Consumers seem to be only slightly more likely to change their coverage than they were a year ago, and they seem to be less likely to move between insured and uninsured states.

Adele Shartzer and Sharon Long, analysts at the Urban Institute, have published data supporting that conclusion in a PPACA update.

The analysts used data from the organization's Health Reform Monitoring Survey to look at what happened to the U.S. uninsured rate during the 12-month period that ended in September.

The analysts, who concluded in their commentary that PPACA has reduced the uninsured rate, found that 26 percent of adults ages 18 to 64 had some kind of change in coverage in the study period, down from 30 percent in the previous 12-month period.

The percentage of nonelderly adults who kept the same coverage throughout the 12-month study period increased to 57 percent in the latest period, from 46 percent in the earlier period.
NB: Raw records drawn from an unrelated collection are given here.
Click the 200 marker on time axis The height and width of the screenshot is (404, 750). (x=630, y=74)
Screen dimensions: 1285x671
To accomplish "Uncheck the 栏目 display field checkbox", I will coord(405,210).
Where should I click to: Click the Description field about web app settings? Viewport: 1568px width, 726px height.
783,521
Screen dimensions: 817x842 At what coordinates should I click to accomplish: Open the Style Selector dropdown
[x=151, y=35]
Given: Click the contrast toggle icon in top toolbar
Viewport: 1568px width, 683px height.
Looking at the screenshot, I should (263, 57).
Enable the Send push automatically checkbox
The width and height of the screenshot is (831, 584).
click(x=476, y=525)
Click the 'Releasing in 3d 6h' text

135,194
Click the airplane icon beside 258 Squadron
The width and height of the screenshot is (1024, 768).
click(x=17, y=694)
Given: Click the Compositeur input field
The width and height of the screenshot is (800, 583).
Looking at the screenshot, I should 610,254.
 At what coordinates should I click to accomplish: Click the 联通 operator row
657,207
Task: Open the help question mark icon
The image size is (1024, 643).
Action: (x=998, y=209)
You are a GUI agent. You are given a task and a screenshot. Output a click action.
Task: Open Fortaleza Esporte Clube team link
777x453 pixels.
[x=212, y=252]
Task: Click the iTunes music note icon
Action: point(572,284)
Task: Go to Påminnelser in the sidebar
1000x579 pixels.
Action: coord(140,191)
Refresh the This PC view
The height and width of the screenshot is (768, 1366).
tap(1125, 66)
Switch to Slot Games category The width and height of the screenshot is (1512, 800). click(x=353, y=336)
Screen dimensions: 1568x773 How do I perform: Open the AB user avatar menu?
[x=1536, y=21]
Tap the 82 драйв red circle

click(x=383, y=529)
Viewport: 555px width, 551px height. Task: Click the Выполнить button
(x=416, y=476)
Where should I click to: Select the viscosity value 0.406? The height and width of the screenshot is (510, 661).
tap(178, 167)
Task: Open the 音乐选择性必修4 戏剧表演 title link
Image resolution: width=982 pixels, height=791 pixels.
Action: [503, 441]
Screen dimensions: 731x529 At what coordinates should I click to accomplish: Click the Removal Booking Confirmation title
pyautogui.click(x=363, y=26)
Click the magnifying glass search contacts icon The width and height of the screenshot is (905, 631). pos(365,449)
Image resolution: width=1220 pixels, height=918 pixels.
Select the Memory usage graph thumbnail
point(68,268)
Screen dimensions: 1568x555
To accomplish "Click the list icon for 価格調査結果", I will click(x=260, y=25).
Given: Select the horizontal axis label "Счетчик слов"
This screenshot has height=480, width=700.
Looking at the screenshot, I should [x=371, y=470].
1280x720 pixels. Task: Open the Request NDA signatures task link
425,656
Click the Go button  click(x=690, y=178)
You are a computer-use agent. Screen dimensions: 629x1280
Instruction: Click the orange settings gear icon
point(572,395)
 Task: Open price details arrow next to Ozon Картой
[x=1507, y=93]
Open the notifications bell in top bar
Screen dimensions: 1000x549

The percentage who went from having one health coverage arrangement to some other arrangement rose to 4.7 percent, from 4.0 percent.

The analysts combined the figures for nonelderly adults who went from being insured to uninsured, or from being uninsured to being insured.

The percentage that either gained coverage or lost coverage and became uninsured fell to 18 percent, from 26 percent.

Some of the factors affecting plan mobility include enrollee interest in keeping coverage written before PPACA rules took effect, PPACA programs that help people pay for coverage, confusion about PPACA, and an open enrollment calendar system that limits when consumers with commercial coverage can change their coverage.